Gather all lines in the entries below that include the word "application".

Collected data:

=-=-=

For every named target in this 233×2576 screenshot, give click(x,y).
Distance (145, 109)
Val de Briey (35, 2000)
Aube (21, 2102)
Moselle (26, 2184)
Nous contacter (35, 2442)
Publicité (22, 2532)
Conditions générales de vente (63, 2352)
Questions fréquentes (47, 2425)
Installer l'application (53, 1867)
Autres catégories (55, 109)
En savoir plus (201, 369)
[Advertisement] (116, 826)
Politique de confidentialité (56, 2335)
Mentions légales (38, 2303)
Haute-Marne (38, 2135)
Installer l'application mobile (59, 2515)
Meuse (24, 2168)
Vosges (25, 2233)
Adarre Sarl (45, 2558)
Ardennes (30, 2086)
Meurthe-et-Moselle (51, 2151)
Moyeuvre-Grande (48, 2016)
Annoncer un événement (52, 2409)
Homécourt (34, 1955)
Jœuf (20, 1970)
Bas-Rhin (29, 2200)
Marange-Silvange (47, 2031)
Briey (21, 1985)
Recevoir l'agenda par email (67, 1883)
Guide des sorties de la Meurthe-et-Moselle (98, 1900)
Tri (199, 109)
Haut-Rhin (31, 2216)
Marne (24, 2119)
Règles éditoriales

=-=-=

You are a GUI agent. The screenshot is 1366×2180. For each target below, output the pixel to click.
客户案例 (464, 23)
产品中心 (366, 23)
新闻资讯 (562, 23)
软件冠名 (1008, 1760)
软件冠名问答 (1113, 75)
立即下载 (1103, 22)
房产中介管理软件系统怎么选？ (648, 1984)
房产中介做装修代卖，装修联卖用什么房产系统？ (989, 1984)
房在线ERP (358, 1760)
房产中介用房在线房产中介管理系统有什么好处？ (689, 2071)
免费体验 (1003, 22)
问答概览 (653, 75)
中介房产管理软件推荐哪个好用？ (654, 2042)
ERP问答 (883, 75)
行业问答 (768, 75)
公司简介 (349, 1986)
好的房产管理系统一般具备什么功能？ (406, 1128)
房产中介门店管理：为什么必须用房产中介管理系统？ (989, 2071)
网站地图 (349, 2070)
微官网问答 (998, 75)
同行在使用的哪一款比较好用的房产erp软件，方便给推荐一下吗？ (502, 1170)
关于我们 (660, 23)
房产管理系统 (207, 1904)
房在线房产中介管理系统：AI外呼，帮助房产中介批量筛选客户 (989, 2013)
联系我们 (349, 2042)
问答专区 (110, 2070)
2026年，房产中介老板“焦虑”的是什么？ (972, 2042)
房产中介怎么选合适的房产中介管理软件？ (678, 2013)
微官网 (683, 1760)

=-=-=

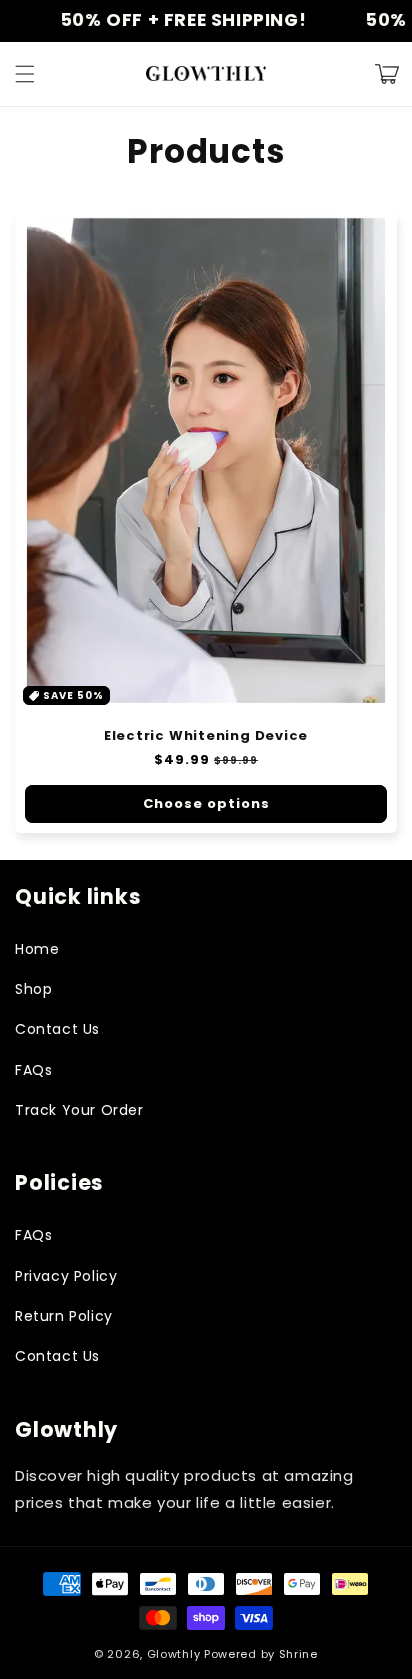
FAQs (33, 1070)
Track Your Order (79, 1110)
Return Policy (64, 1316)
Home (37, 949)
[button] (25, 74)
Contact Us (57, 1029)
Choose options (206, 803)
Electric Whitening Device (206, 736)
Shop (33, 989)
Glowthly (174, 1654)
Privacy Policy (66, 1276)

=-=-=

THE COMPLETED TASK:
Installer l'application (53, 1867)
Installer l'application mobile (59, 2515)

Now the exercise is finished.